You can define approval policies based on your company’s internal finance controls: from a simple one-step approval for all payables, to multi-step policies involving team-level reviews, compliance checks on wallet addresses, and treasury sign-off for high-value payments. Approval steps can be customized based on the conditions of a payable, include one more approvers and be skipped, if conditions don't apply.
Thanks to the ability to create approval policies based on tags - that is, the custom tags you can add to payables - you can create highly customized policies, tailored to what your company needs.
You can find some examples below:
Example #1: An approval policy to manage approvals for large payables:
Step | Applies when | Approvals required |
Finance Review | Unconditional (any bill) | At least 1 out of 2 |
CFO Review | Bill amount ≥ $1,000 | 1 out of 1 |
Example #2: An approval policy to manage approvals per team:
Approval steps that don’t apply are skipped automatically.
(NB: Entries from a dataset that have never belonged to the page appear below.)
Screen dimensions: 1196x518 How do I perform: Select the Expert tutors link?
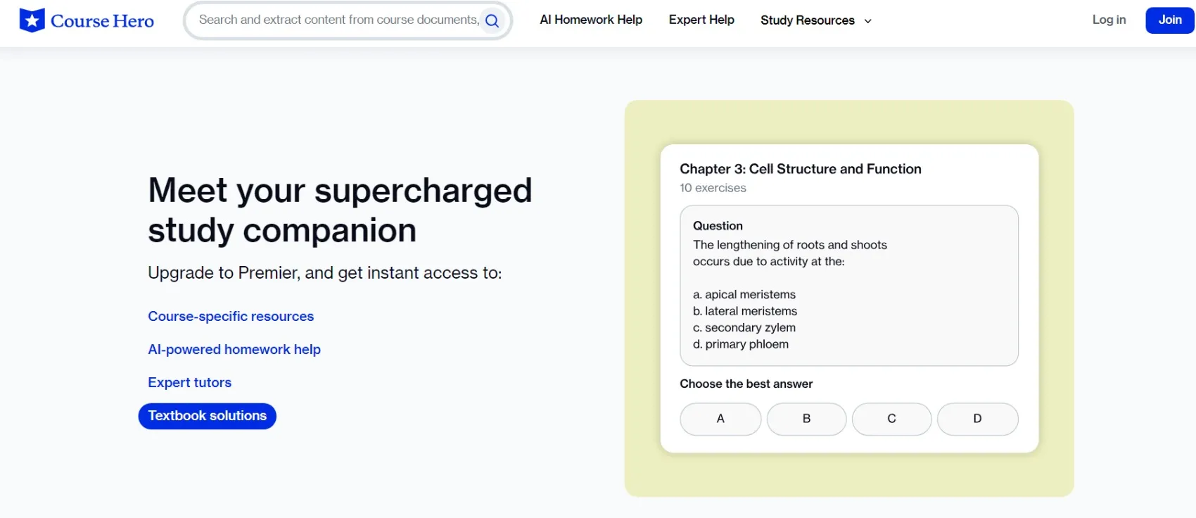pyautogui.click(x=189, y=382)
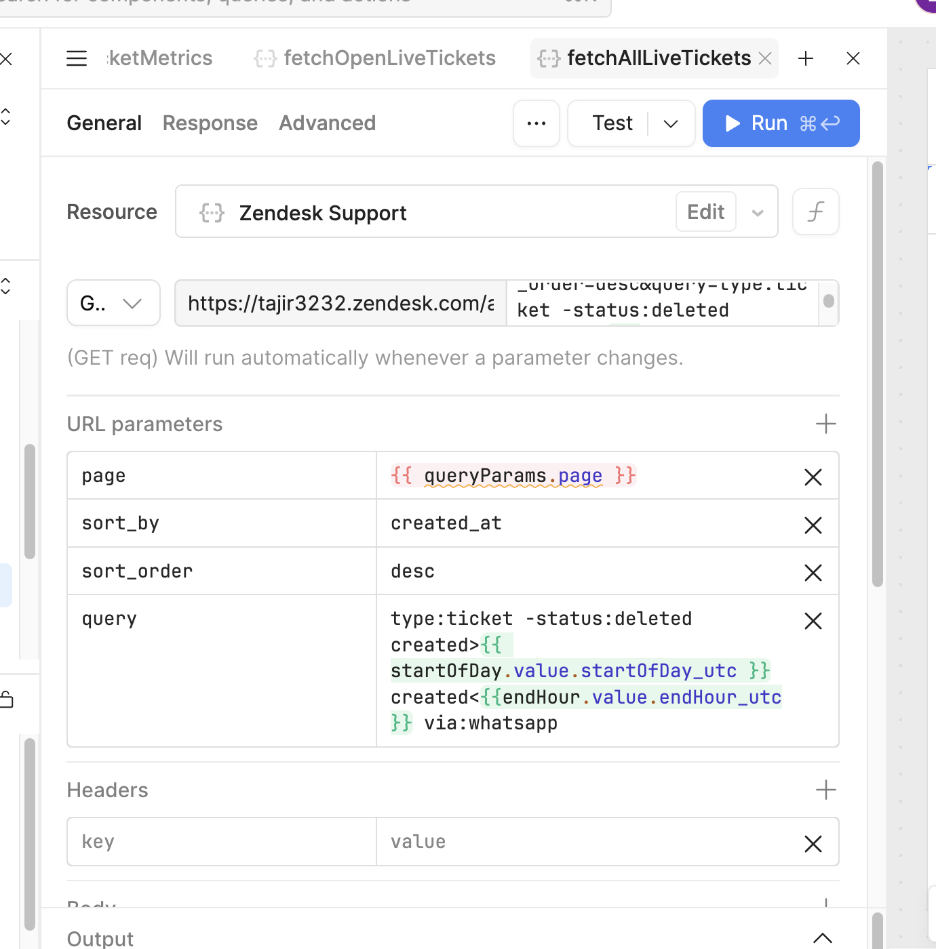Expand the Test button dropdown arrow
Viewport: 936px width, 949px height.
coord(671,123)
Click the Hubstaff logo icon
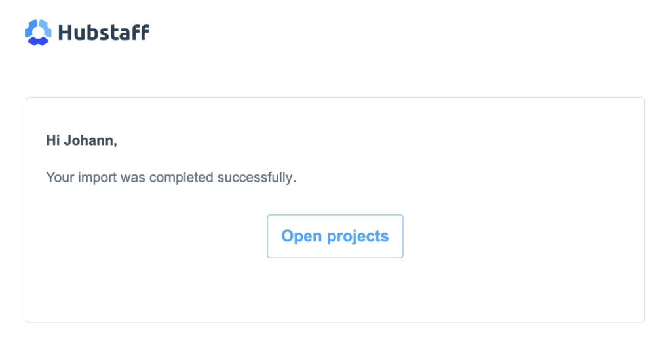671x352 pixels. coord(38,32)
For example, the Marketing approver won’t review bills without the "Marketing" tag.
Step | Applies when | Approvals required |
Finance Review* | Unconditional (any bill) | At least 1 out of 2 |
Marketing Review | Bill has tag "Marketing" | 1 out of 1 |
Sales Review | Bill has tag "Sales" | 1 out of 1 |
Tech Review | Bill has tag "Tech" | 1 out of 1 |
CFO Review | Bill amount ≥ $1,000 | 1 out of 1 |
*If you have tag-based approval steps in your policy, make sure to add an unconditional step where your team can allocate the right tag to the payable. Otherwise, the payable is automatically approved as no tag was found (→ What happens if an approval policy does not apply?).